Caution: If you are peeking at them be sure to duck.

Why not shoot one down ?

Blaming DJI a for how users use their drones is a slippery slope I’d prefer the government not go down. It’s not a big leap from there to blaming gun/ammo manufacturers, and asking what technical steps they’re taking to make sure guns aren’t used except blah blah blah. They’re already mandating anti drunk driving tech in cars.

China bad and all that, but if some dude wants to fly his drone where he shouldn’t, he should lose his freedom if he gets caught. I shouldn’t lose mine.

    PrincetonAl in reply to korp. | November 25, 2022 at 1:17 pm

    Agreed, although if China puts back doors in their technology or unauthorized data capture etc that is an issue (a separate one).
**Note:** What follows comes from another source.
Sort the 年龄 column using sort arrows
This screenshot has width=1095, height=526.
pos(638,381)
    Because very few in DC actually care about protecting our nations secrets or Chinese spying – it sounds more like some timely fear mongering to make sure someone gets funded for something or to justify some overly broad legislation and regulatory creep that gets passed under the guise of “protecting our security.”

    BierceAmbrose in reply to korp. | November 25, 2022 at 2:54 pm

    They’re more likely to use this as an excuse to require that all drones have govt-compliant controls, so they can do the spying if they want.
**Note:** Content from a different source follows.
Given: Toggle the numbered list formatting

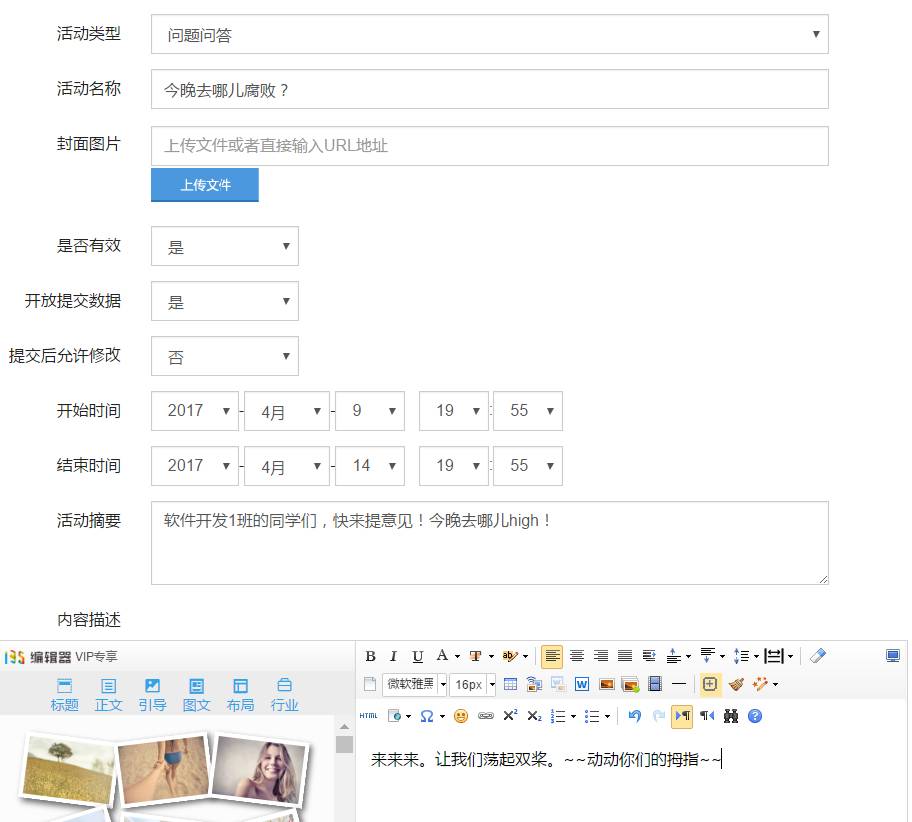Looking at the screenshot, I should click(x=557, y=716).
    This isn’t new. They’ve been playing this game with the telcos since forever.

    henrybowman in reply to korp. | November 25, 2022 at 6:59 pm

    China plays this game all the time. Buy items like walkie talkies or wifi routers from overseas, they all have locks that keep them within the frequencies allocated nationally, or the FCC won’t approve them. China? They make a line of walkies under the Baofeng brand that can receive and transmit pretty much anywhere they damn well please, and the FCC takes a dive on them.

What about all the Chinese influenced drones in government?

They seem to be a lot more dangerous to my liberty.

On the other hand, it’s like what we’re constantly told when we protest the ever-encroaching surveillance state: if you’re not doing anything wrong, you have nothing to worry about.

Funny how that doesn’t apply to gub’mint. Shut up, peons, and don’t ask questions.

I’m sure the Chinese get more intelligence from moles in our own government and industries than they could ever hope to get from drones anyhow.

It’s not the ones you know are encroaching that you have to worry about.

It ain’t the anti-encroachment stuff being turned off that you have to worry about. It’s the remote control takeover you don’t know about. A “kill switch:” is the least of it.